1ª Cia, onde a PM Temporária trabalhava e nesta noite ficou presa por falta de vagas nas penitenciárias

É aguardada vaga no presídio de Tremembé para a remoção da policial militar temporária Daiana Galindo. Detida na manhã de terça-feira (22), sob a acusação de informar à quadrilha de traficantes, presa no mesmo dia, sobre operações a serem desenvolvidas na cidade (aproveitando-se do cargo), ela foi presa por força de mandado de prisão temporária expedido pelo juiz de Direito da Vara Criminal de Assis.

Segundo o tenente coronel PM Dhaubian Barbosa, que é comandante do 32º Batalhão, foi negada a vaga no Presídio Militar Romão Gomes.
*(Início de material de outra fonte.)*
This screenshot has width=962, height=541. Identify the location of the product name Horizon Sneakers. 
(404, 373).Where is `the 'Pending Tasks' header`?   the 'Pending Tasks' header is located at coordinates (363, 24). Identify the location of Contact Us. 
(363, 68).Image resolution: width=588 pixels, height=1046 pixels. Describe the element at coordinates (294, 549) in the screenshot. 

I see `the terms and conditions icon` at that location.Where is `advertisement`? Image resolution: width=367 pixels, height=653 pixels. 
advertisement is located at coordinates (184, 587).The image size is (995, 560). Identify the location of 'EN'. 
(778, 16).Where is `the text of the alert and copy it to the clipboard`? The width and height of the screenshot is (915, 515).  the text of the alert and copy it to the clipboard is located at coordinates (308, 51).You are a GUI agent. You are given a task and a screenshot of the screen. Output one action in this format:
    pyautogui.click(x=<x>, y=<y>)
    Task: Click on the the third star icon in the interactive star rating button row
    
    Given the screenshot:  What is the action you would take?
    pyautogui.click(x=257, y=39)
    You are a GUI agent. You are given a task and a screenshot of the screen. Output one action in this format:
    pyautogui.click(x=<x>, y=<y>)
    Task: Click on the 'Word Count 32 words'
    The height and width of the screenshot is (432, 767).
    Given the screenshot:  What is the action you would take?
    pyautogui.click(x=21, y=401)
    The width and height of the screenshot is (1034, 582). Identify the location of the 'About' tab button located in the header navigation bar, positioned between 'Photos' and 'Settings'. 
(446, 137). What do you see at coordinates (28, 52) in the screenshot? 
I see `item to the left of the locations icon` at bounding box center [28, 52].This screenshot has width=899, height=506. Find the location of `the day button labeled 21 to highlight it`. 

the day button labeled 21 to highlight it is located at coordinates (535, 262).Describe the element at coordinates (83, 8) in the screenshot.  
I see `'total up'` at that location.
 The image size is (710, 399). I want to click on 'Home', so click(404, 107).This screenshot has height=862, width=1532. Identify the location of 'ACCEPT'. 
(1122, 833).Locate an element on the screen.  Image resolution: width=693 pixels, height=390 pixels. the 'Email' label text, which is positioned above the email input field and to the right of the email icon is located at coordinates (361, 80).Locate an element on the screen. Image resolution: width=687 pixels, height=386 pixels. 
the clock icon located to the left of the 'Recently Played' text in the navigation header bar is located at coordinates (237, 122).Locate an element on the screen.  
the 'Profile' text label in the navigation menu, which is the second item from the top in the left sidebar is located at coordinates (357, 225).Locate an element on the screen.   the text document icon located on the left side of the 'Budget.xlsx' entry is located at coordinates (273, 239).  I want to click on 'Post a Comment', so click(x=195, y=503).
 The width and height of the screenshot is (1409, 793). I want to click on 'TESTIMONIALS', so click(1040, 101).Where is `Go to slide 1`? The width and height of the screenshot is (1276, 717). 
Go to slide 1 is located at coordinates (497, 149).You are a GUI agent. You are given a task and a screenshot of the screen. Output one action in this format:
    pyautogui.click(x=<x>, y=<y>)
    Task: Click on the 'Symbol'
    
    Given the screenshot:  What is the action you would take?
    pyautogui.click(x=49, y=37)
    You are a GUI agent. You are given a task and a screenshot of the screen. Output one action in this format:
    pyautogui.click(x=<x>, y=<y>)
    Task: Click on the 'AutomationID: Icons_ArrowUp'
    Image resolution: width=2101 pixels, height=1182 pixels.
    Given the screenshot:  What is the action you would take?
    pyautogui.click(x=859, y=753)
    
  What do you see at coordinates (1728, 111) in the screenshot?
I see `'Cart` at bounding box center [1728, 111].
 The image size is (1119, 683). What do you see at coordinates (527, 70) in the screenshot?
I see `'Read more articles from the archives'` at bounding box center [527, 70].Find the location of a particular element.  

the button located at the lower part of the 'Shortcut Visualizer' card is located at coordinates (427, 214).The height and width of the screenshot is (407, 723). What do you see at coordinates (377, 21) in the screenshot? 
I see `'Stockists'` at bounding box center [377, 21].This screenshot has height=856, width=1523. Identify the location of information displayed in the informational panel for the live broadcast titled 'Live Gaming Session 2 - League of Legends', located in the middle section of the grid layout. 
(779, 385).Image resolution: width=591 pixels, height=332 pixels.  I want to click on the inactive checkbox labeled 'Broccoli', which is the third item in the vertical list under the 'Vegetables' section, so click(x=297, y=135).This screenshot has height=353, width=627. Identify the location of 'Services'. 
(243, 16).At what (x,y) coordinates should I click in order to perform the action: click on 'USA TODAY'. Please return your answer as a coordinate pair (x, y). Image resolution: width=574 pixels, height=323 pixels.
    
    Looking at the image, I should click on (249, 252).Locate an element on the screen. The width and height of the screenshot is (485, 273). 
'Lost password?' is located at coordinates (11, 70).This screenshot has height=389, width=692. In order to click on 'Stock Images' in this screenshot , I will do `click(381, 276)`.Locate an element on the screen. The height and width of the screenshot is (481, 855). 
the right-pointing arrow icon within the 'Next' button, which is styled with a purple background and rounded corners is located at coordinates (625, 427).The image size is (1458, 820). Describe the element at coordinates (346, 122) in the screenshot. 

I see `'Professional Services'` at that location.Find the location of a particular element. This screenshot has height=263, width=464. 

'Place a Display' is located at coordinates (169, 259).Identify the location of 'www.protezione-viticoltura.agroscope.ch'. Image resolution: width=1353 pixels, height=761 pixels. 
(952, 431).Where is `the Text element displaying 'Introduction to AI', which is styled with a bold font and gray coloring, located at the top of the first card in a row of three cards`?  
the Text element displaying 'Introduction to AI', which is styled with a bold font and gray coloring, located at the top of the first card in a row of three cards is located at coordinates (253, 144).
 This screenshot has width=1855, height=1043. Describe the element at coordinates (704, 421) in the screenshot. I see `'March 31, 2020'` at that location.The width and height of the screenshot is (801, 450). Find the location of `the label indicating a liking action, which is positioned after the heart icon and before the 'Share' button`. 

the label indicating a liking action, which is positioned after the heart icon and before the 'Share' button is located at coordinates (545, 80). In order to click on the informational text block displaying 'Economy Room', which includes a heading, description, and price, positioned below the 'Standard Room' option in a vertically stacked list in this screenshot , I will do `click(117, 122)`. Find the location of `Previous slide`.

O delegado seccional de Assis, Roberto Tucunduva, disse que também não recebeu parecer positivo sobre Tremembé e está no aguardo.

Como não pode conviver no mesmo ambiente que presas comuns, por ser uma policial, mesmo que temporária, aguarda-se para o final da tarde dessa quarta-feira (23), autorização para que ela seja escoltada até a unidade prisional de Tremembé, onde há uma ala específica para policiais civis e militares indiciados por algum crime, onde permanecem até julgamento.

Já foi solicitado pelo coronel o desligamento da indiciada da corporação. Ela foi autuada por associação ao tráfico. Daiana Galindo mantêm um relacionamento amoroso com Thomaz Urias, segundo apurou o delegado da Dise, Ricardo Fracasso. Ele informou que, no decorrer das investigações, a equipe de policiais civis descobriu o envolvimento de ambos.